Dans un fond sombre, une femme vue de dos serre les poings.

« J'ai caché ces souffrances et les ai enfouies pendant des années et maintenant, c'est terminé. »

Photo : Radio-Canada / Ivanoh Demers

Tu sais, maintenant je suis une femme à l'aube de la quarantaine, avec, oui, de meilleures connaissances sur la vie, mais j'ai aussi beaucoup de cicatrices. J'ai souvent tendance à me dévaloriser et à être en colère contre moi-même. J'ai honte, honte d'avoir influencé des amies à m'accompagner lors de nos rencontres. Avec le recul, je comprends que cela faisait partie du stratagème, parce que de cette manière je croyais devenir ta complice dans le vice. Pourtant je sais maintenant que j'ai été manipulée pour agir ainsi et que cela me condamnait au silence.

Ce silence a empoisonné ma vie, il m'a fait marcher dans les bas-fonds du monde. Oui, les bars, la drogue, le sexe, les relations toxiques, le dégoût de soi, des hommes, la peur de mourir et même la peur de vivre m'ont habitée. J'ai caché ces souffrances et les ai enfouies pendant des années et maintenant, c'est terminé. Je reprends le contrôle de ma vie, tu n'as plus d'emprise.

J'ai besoin de te regarder dans les yeux pour te dire ce que tu m'as fait subir, j'ai aussi besoin de savoir que tu vois la souffrance dans mes yeux pendant que je t'expliquerai clairement les conséquences de tes actes dans ma vie.

T'as beau être infiniment riche et être rendu vieux, pis on s'entend, tu l'étais déjà pas mal à mes yeux il y a de ça un peu plus de 20 ans, ça ne donne pas le droit d'abuser, de manipuler ou de profiter des autres et encore moins de personnes mineures.

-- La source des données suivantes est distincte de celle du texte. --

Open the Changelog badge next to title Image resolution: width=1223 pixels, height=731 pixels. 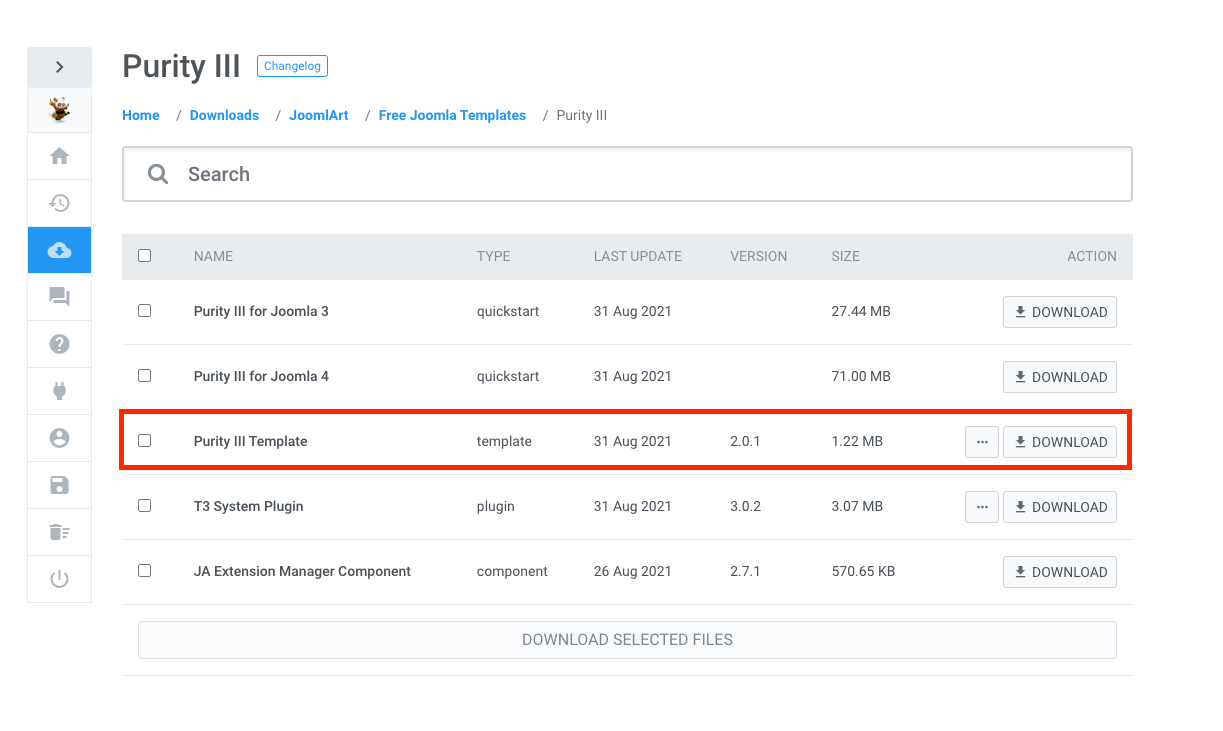[292, 66]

En assumant tes gestes, tu vas permettre, à nous, tes survivantes, de débuter notre processus de guérison. Dans le meilleur des mondes, celui où je souhaite vivre du moins, tu répares également tes torts dans la mesure du possible envers tes victimes. Je suis prête à jaser avec toi pour t'aider à comprendre le mal que tu as fait, comme à l'époque alors que tu voulais que je t'aide à parler en français. Signé Annie.

À ce jour, plus de 50 femmes se sont jointes à l’action collective visant Robert Miller et la compagnie qu’il a fondée. L’action collective n’a pas encore été autorisée par la cour, mais trois autres poursuites individuelles ont été déposées contre lui. Quant à l’enquête policière à son sujet, elle est toujours en cours.

Robert Miller et Future Electronics contestent par ailleurs l’ensemble des allégations contre eux. Robert Miller a quitté la direction de Future à la suite des révélations de notre reportage.